Emerging targets in pancreatic cancer: epithelial–mesenchymal transition and cancer stem cells

Jason A Castellanos 1, Nipun B Merchant 1,2,3, Nagaraj S Nagathihalli 1,2,3,
PMCID: PMC3775701  PMID: 24049451

Abstract

Pancreatic ductal adenocarcinoma is one of the most aggressive solid malignancies and is characterized by poor response to current therapy and a dismal survival rate. Recent insights regarding the role of cancer stem cells (CSCs) and epithelial–mesenchymal transition (EMT) in tumorigenesis have brought further understanding to the field and have highlighted new therapeutic targets. CSCs are a distinct subset of cancer cells, with the ability to differentiate into other cell types and self-renew in order to fuel the maintenance of tumor amplification. Transition of a cancer cell from an EMT leads to increased migratory and invasive properties, and thus facilitates initiation of metastasis. EMT is regulated by a complex network of factors that includes cytokines, growth factors, aberrant signaling pathways, transcription factors, and the tumor microenvironment. There is emerging evidence that the EMT process may give rise to CSCs, or at least cells with stem cell-like properties. We review the key pathways involved in both of these processes, the biomarkers used to identify CSCs, and new therapeutic approaches targeting CSCs and EMT in pancreatic ductal adenocarcinoma.

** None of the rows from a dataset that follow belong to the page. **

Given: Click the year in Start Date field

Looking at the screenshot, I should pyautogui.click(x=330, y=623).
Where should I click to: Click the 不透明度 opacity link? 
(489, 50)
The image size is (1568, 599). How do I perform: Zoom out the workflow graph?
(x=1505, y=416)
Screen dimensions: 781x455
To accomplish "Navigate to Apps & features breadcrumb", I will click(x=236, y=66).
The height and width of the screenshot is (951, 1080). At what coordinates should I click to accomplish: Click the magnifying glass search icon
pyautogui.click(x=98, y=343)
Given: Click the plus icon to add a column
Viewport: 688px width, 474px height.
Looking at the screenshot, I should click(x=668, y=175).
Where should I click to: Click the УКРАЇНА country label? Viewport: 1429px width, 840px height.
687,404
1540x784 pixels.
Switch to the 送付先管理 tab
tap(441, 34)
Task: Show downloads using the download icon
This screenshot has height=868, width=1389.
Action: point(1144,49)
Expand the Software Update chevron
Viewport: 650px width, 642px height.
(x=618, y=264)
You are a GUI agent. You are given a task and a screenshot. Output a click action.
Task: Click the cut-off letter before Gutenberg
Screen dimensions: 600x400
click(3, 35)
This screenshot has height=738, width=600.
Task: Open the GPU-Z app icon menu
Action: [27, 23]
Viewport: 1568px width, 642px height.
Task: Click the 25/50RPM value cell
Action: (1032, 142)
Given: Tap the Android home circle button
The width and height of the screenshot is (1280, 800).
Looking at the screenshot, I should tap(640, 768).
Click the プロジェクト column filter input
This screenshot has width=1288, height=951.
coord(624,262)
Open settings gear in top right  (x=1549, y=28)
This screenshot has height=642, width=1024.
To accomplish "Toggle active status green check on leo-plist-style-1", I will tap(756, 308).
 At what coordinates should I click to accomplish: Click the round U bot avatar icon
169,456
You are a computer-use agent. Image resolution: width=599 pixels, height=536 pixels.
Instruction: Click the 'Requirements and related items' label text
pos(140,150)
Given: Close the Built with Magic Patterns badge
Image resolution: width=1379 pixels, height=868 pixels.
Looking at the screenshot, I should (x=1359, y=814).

Keywords: epithelial-mesenchymal transition, cancer stem cells, tumor microenvironment, pancreatic ductal adenocarcinoma

Background

Pancreatic ductal adenocarcinoma (PDAC) is one of the major causes of cancer death worldwide, responsible for an estimated 227,000 deaths each year. At the time of diagnosis, less than 20% of the patients diagnosed with PDAC present with localized disease amenable to surgical resection, while 40% present with locally advanced, unresectable disease; the remaining patients already suffer from distant metastases.1,2 Treatment strategies have not succeeded in significantly extending patient survival, and clinical outcome has not improved substantially over the past 35 years; the overall 5-year survival rate remains dismal, at around 5%.3 The ability of PDAC to metastasize in early stages is a primary reason for its lethality. Evidence suggests that this process may be mediated by cancer stem cells (CSCs) as well as the ability of cells to undergo epithelial–mesenchymal transition (EMT).4 Recent insights regarding the role of CSCs and EMT have brought further understanding to the field by identifying novel signaling pathways involved in tumorigenesis and tumor progression and have highlighted new potential therapeutic targets.

Cancer stem cells

CSCs have been identified as a distinct subset of cancer cells, with unique properties that differentiate them from the majority of cancer cells comprising a tumor. While unrestrained proliferation and resistance to apoptosis are hallmarks of cancer cells, CSCs are distinct in their ability to self-renew, differentiate into other cell types, and form tumors in immunodeficient mice.5 These properties of CSCs fuel the maintenance of tumor amplification and tumor mass.6,7 This distinct population was initially identified in leukemias, with subsequent identification in solid malignancies of the breast, lung, prostate, colon, brain, head and neck, and liver, as well as in PDAC.813

Stem cell subpopulations in pancreatic cancer

Identification of CSCs is based upon the expression of cell surface molecules. These molecules, however, are not uniform across tumor types and are the topic of much debate. The first subpopulation of pancreatic CSCs was identified using knowledge of surface markers based on studies of tumorigenic breast cancer cells.14 Li et al identified a subpopulation of cells derived from human tumors that had cell surface expression of CD44, CD24, and epithelial-specific antigen (ESA) (Figure 1).15 They demonstrated that while only 0.2%–0.8% of tumor cells had the CD44+CD24+ESA+ phenotype, injection of as few as 500 of these cells formed tumors that recapitulated the architecture of human PDAC from which they were derived.15 While this phenotype has clearly been demonstrated to identify a CSC subpopulation in PDAC, the functional significance of these markers is not entirely clear. These proteins may facilitate cell–cell interactions, modulate signaling pathways (CD44 promotes c-MET activity and inhibits Hippo signaling; ESA upregulates c-myc and cyclin A/E) (Figure 1), or they may be a byproduct of transcriptional networks regulating the stem-cell properties of the cells.1621

Figure 1.

Figure 1

EMT signaling pathways and CSC markers in pancreatic cancer.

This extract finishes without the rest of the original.